Cleo Guimarães, em O Globo

Atriz de séries como “Californication” e “Law & Order”, a americana Addison Timlin (se tiver mais de 30 anos, joga no Google) esteve no Rio para lançar o filme “Fallen”, baseado no best-seller de mesmo nome — uma espécie de “Crepúsculo” com anjos no lugar de vampiros e lobisomens. Lauren Kate, autora do livro, que está em primeiro lugar da lista dos mais vendidos pelo The New York Times, também veio, e as duas causaram comoção quando passaram pelo tapete vermelho do UCI New York City Center, anteontem.

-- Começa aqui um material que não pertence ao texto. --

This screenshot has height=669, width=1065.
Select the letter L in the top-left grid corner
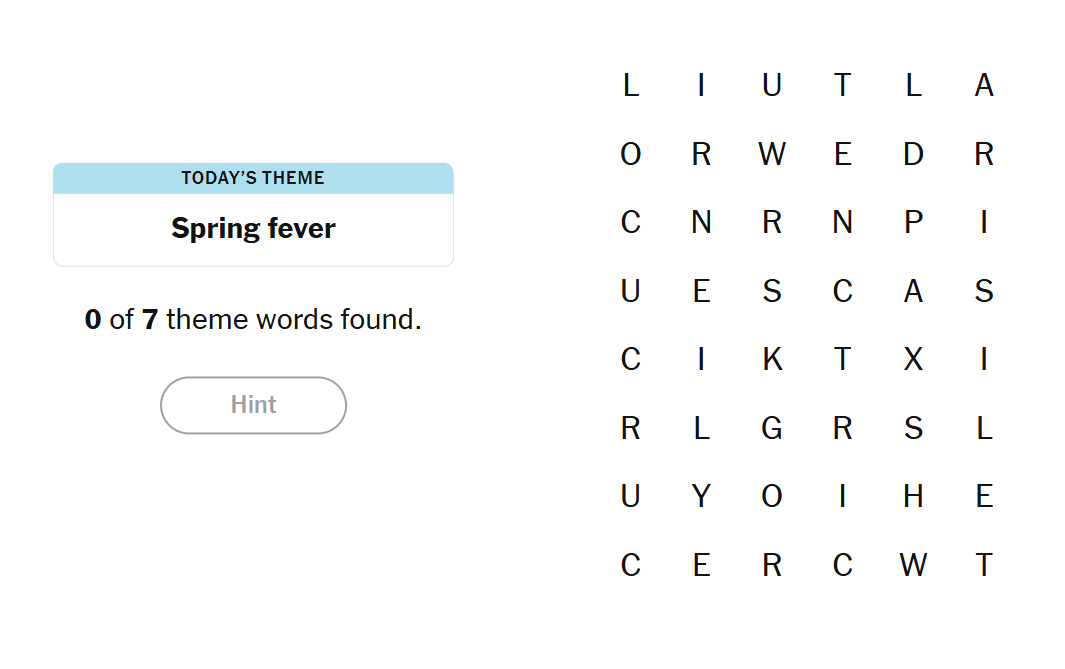coord(631,86)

Addison Timlin | Marcos Ramos

Addison Timlin | Marcos Ramos

 

A cena que se viu na aparição das duas foi aquela, clássica do furor adolescente diante de seus ídolos: empurra-empurra, gente se esgoelando para pedir autógrafos e selfies etc. Numa conversa com a coluna, Addison, 25 anos, comparou os Estados Unidos de Trump com o Brasil de Temer. “Acho que vocês estão passando por uma situação muito parecida com a nossa, de muito conservadorismo”, disse, ajeitando a “trança simétrica invertida”, penteado dos mais complexos, que ela mesma fez.

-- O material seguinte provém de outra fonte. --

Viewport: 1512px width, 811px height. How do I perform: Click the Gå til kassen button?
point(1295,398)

Lauren, a escritora, também estava por dentro do que acontece por aqui e aproveitou para passar uma mensagem típica dos livros de autoajuda. “Os escândalos que têm acontecido aqui são parecidos com os nossos, nos Estados Unidos. É hora de parar para pensar sobre o que é importante para nós e agir em prol de um mundo melhor”. (Adalberto Netto)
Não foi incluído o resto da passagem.